Aim of the exercise - Could you copy out, word for word, the records from the line containing "Task: Click the Redimensionar button" up to and including the final line of the records, and leave the pictures out of your copy?

--------------------

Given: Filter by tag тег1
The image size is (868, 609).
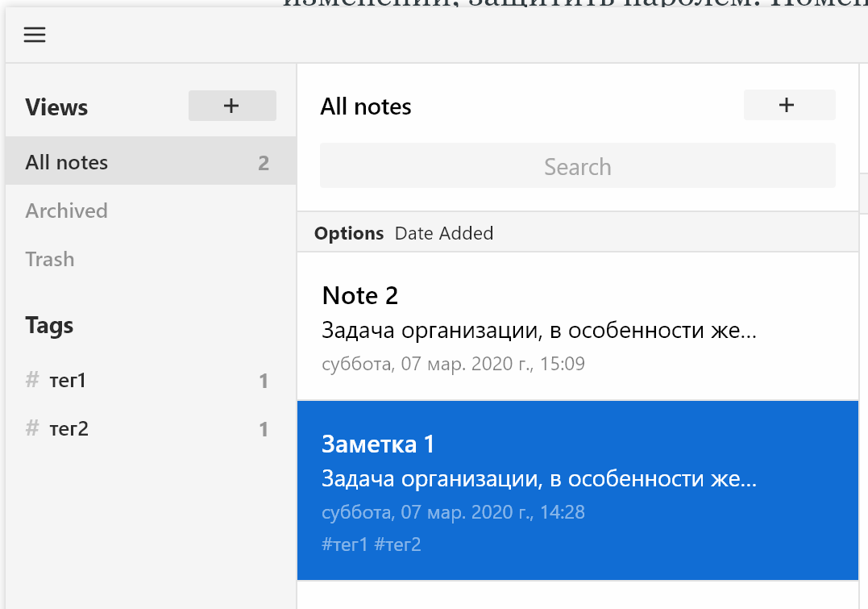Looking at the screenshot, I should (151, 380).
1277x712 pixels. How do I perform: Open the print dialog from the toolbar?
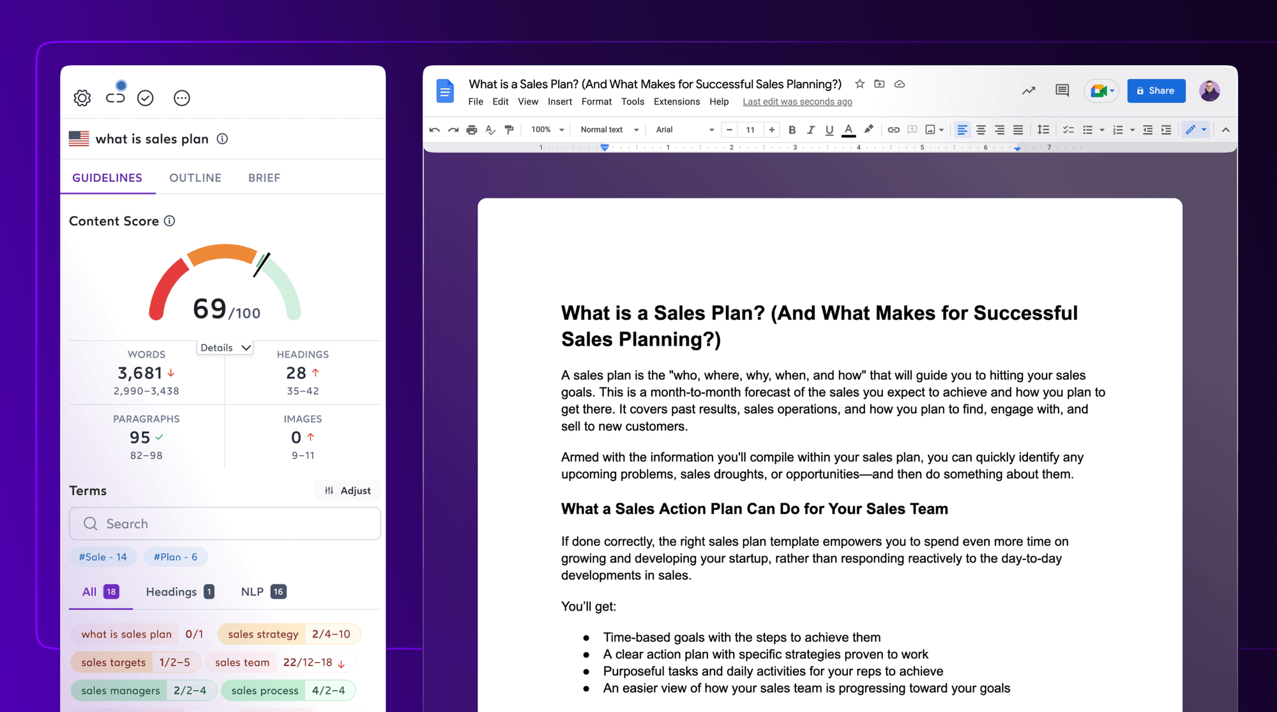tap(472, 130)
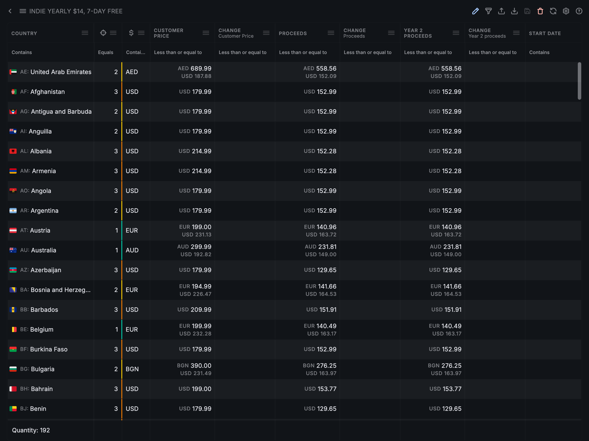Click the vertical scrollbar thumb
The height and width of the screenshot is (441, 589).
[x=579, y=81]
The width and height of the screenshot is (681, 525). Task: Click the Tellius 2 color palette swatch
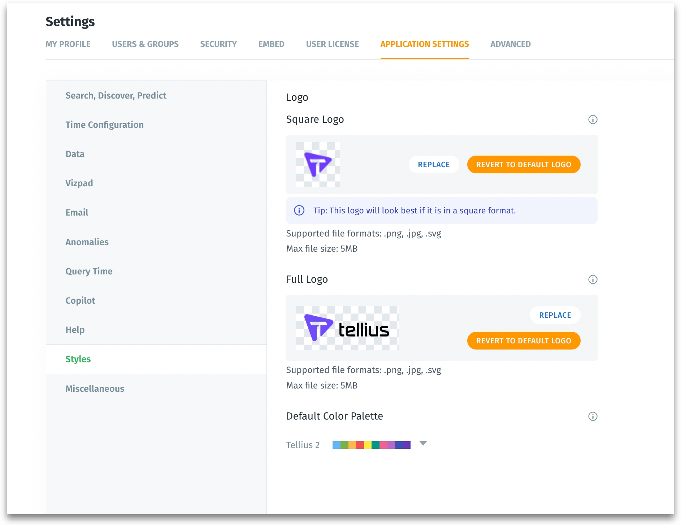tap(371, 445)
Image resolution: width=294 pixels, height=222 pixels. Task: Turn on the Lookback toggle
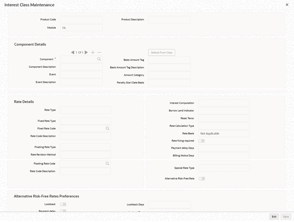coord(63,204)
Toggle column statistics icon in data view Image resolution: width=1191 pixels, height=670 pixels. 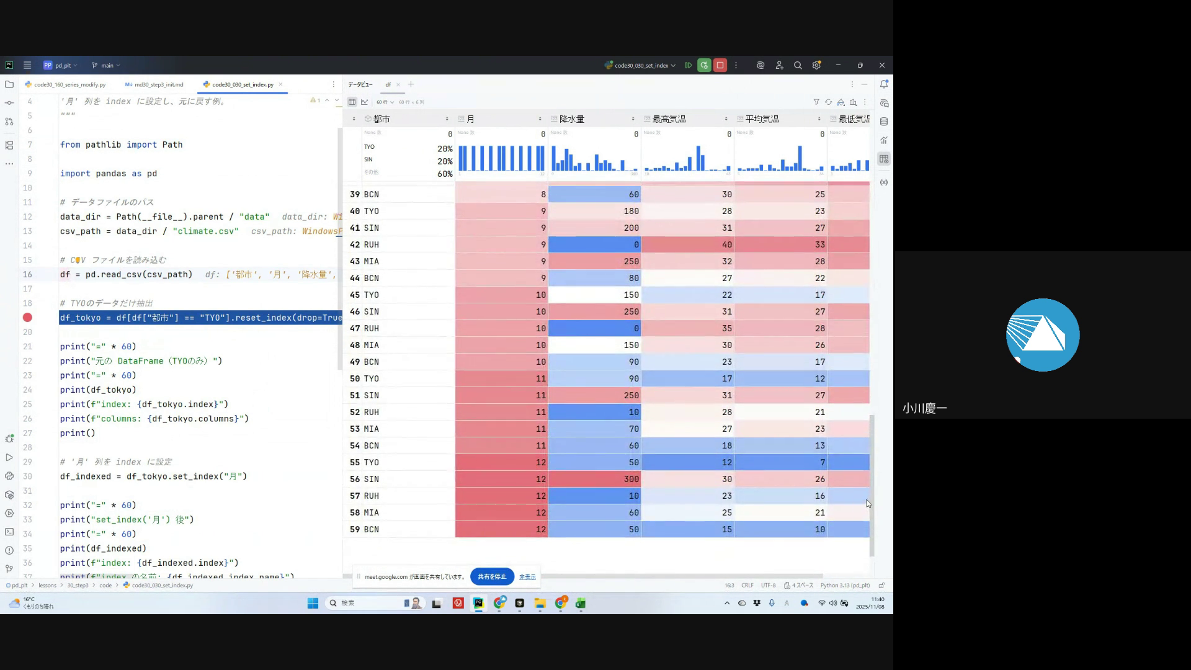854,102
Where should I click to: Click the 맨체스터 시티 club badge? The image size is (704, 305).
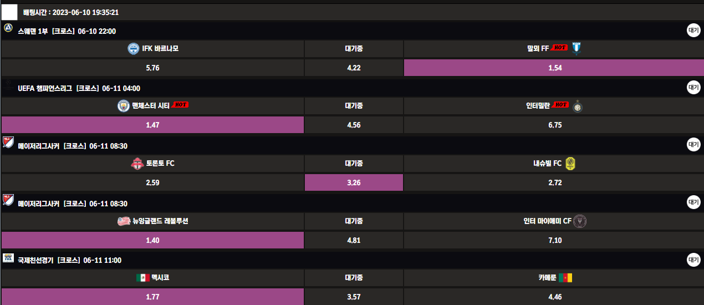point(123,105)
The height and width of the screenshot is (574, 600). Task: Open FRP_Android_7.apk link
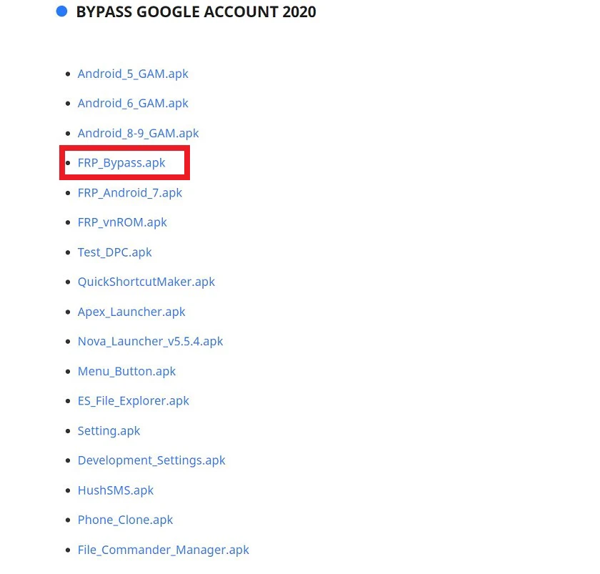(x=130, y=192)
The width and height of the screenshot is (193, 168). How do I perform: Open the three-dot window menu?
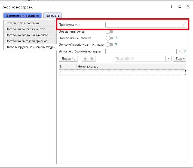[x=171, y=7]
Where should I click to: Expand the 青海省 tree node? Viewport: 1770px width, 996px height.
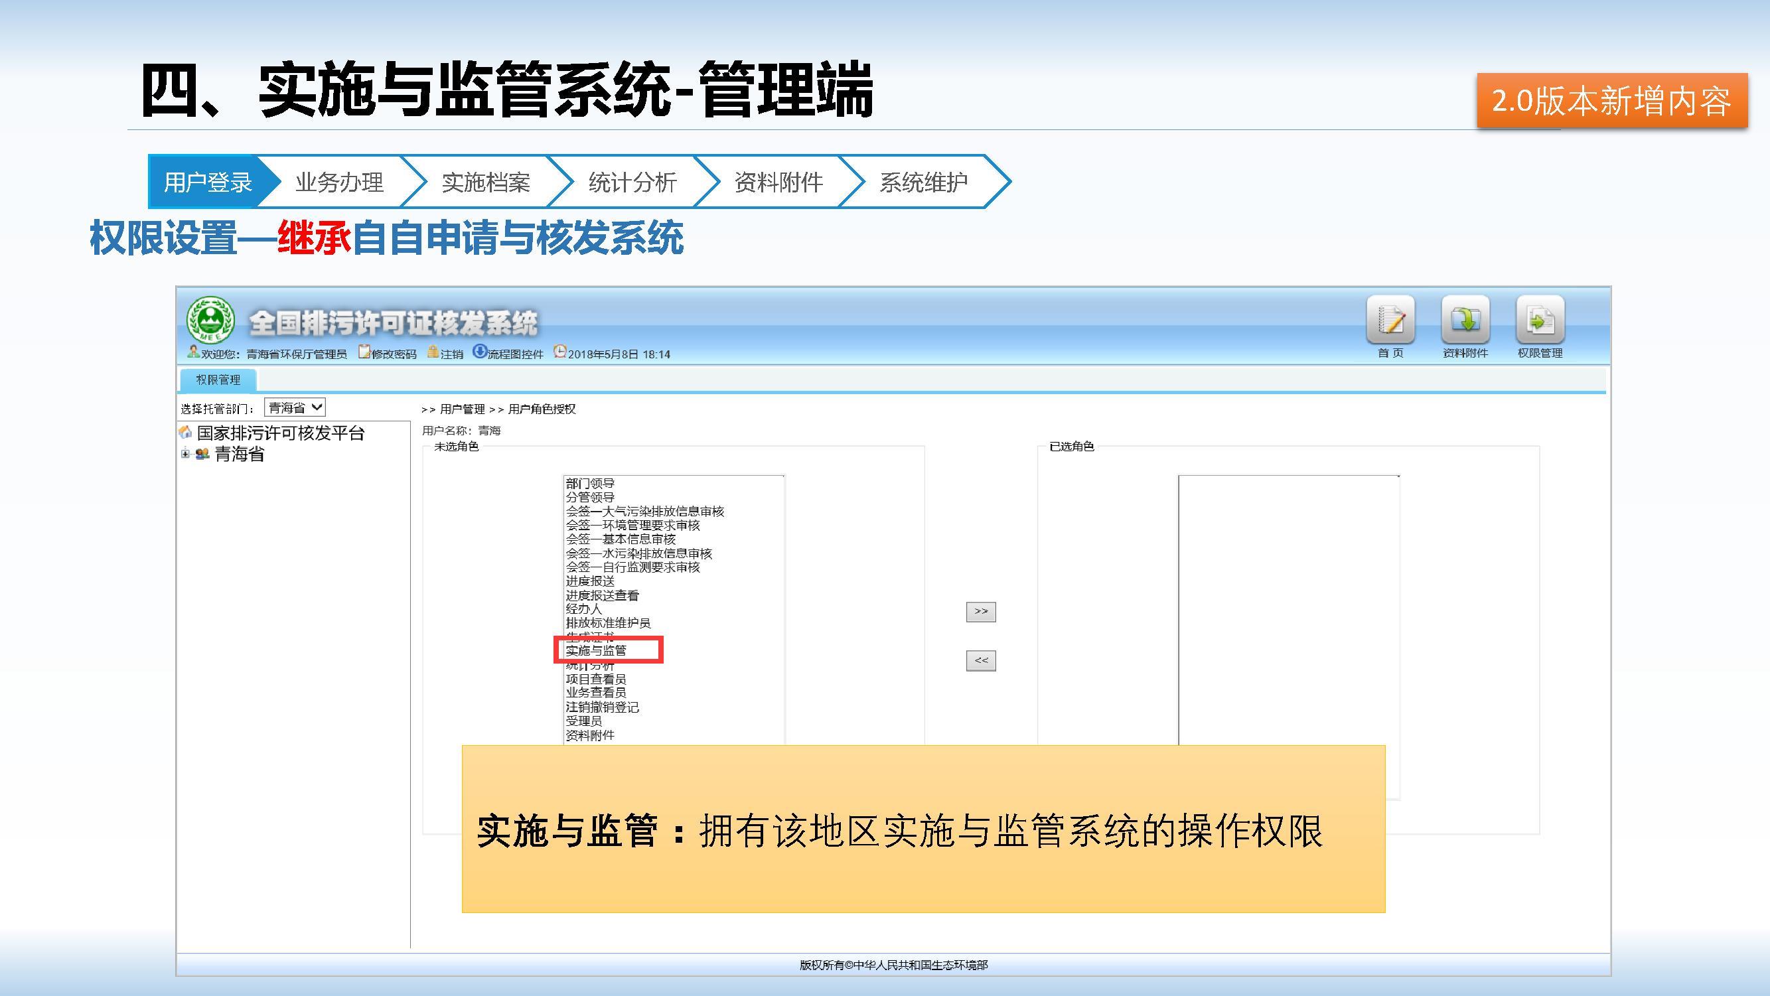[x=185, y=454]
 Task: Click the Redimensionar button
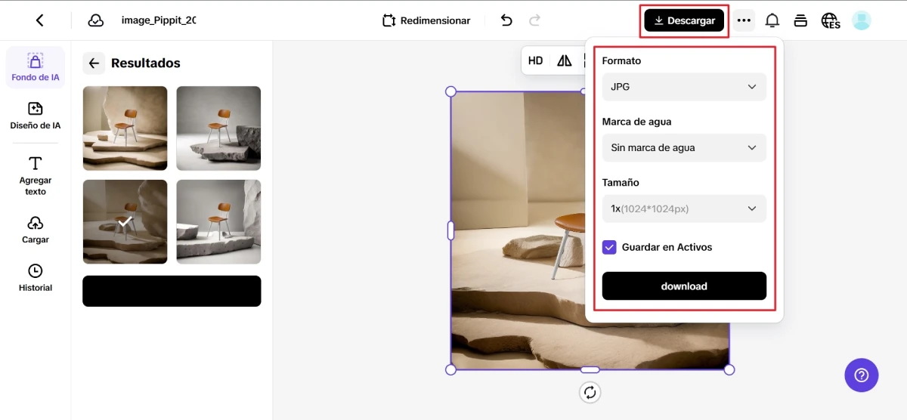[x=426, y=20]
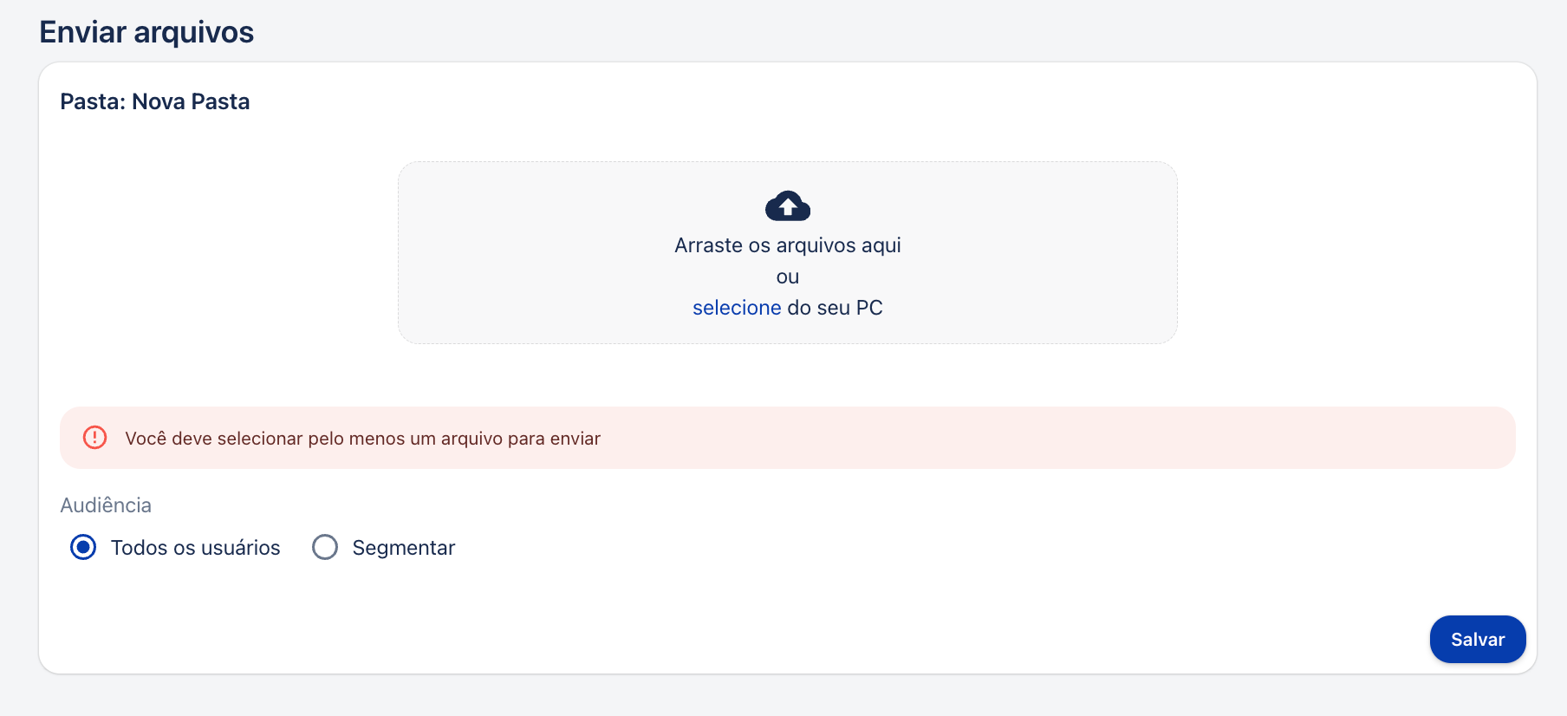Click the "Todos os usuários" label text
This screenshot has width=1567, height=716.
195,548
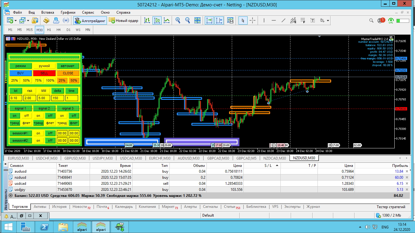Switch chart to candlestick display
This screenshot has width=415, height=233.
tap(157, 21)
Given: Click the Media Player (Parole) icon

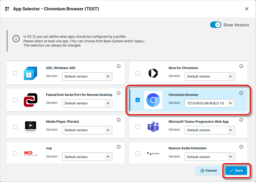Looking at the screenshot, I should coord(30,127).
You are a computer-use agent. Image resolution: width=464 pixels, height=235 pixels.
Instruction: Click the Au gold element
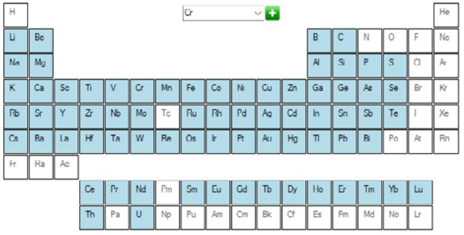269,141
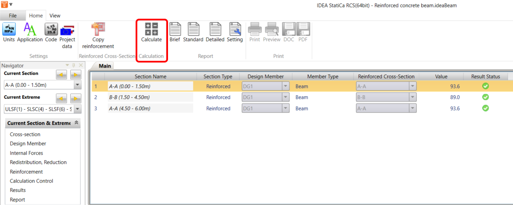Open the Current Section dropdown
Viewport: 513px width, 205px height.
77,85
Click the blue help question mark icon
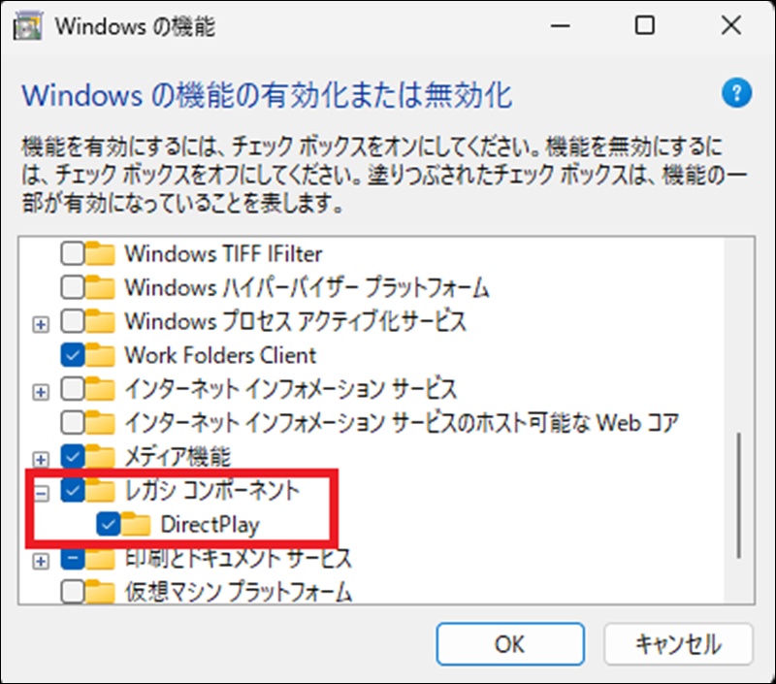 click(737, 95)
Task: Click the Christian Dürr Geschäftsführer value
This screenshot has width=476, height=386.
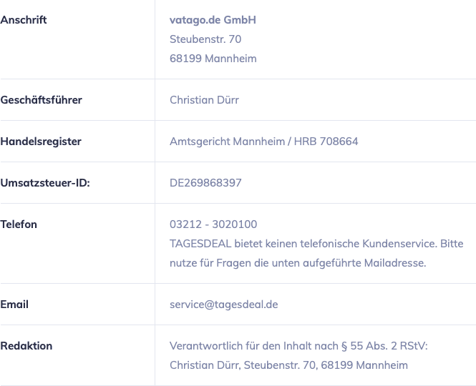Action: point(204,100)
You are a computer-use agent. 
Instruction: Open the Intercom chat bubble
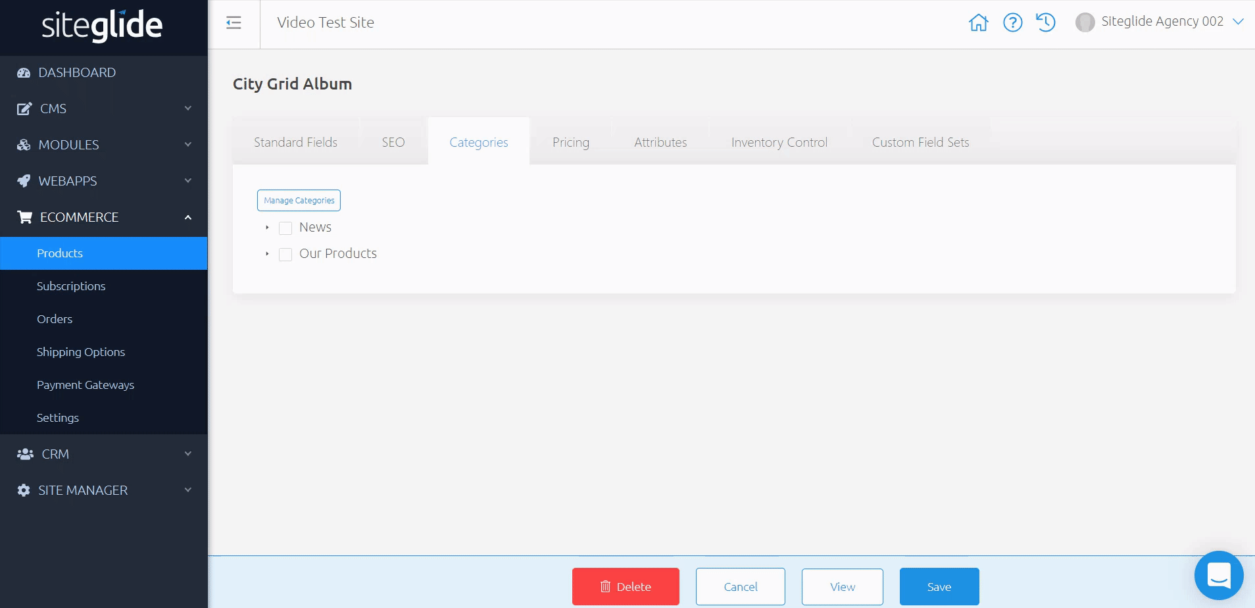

--------------------

Answer to the task -
 Task: Click the Redimensionar button
[x=426, y=20]
Click the "Todos os usuários" label text
This screenshot has width=1567, height=716.
195,548
Switch chart to candlestick display
This screenshot has width=415, height=233.
tap(157, 21)
Given: Click the Media Player (Parole) icon

Looking at the screenshot, I should coord(30,127).
You are a computer-use agent. Image resolution: width=464 pixels, height=235 pixels.
Instruction: Click the Au gold element
269,141
Open the Current Section dropdown
Viewport: 513px width, 205px height.
77,85
Click the blue help question mark icon
 click(737, 95)
Task: Click the Christian Dürr Geschäftsführer value
This screenshot has width=476, height=386.
Action: point(204,100)
You are a computer-use agent. 
Instruction: Open the Intercom chat bubble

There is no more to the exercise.